Given $f \in C^{n+1}([a,b])$ and a set of $n+1$ points in $[a,b]$. And given $P$ the Lagrange interpolation polynomial, the error function is $f - P = \frac{f^{(n+1)}(\eta_x)}{(n+1)!}w_S(x)$ where $w_S(x) = \Pi (x-x_i)$, $x_i$ are the nodes of interpolation and $\frac{f^{(n+1)}(\eta_x)}{(n+1)!}$ is just a constant so the overall error function is a polynomial.
This all means that $f = P + \frac{f^{(n+1)}(\eta_x)}{(n+1)!}w_S(x)$.
The right hand side is a polynomial, so $f$ is a polynomial but this is not always true. What's the problem with this?

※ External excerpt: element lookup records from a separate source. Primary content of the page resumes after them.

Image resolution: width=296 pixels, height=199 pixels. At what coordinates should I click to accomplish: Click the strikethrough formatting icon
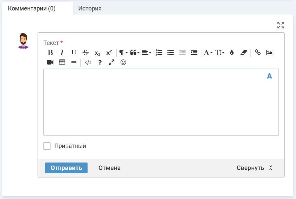(x=86, y=52)
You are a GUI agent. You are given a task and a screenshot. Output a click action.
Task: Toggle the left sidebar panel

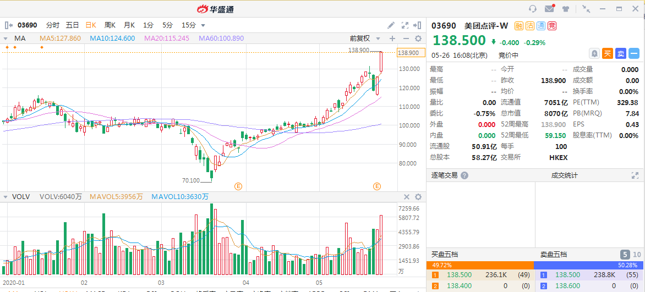8,25
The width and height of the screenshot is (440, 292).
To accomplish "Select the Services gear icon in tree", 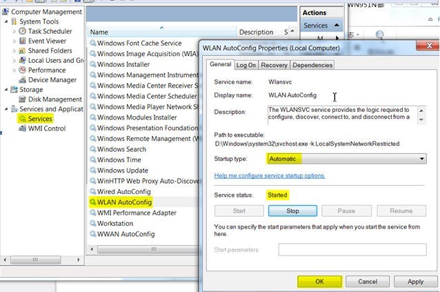I will tap(22, 119).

The right hand side is not in general a polynomial... $f^{(n+1)}(\eta_x)$ is a function of $x$. Think, for simplicity, that $f(x)=e^x$. Then we have that $$ f(x)=p_n(x) + \frac{e^{\eta(x)}}{(n+1)!} \prod_{i=0}^n (x-x_i). $$
The function $e^{\eta(x)}$ is then defined by $$ e^{\eta(x)} = (n+1)!\dfrac{f(x)-p_n(x)}{\prod_{i=0}^n(x-x_i)}. $$
So, not a polynomial (in general).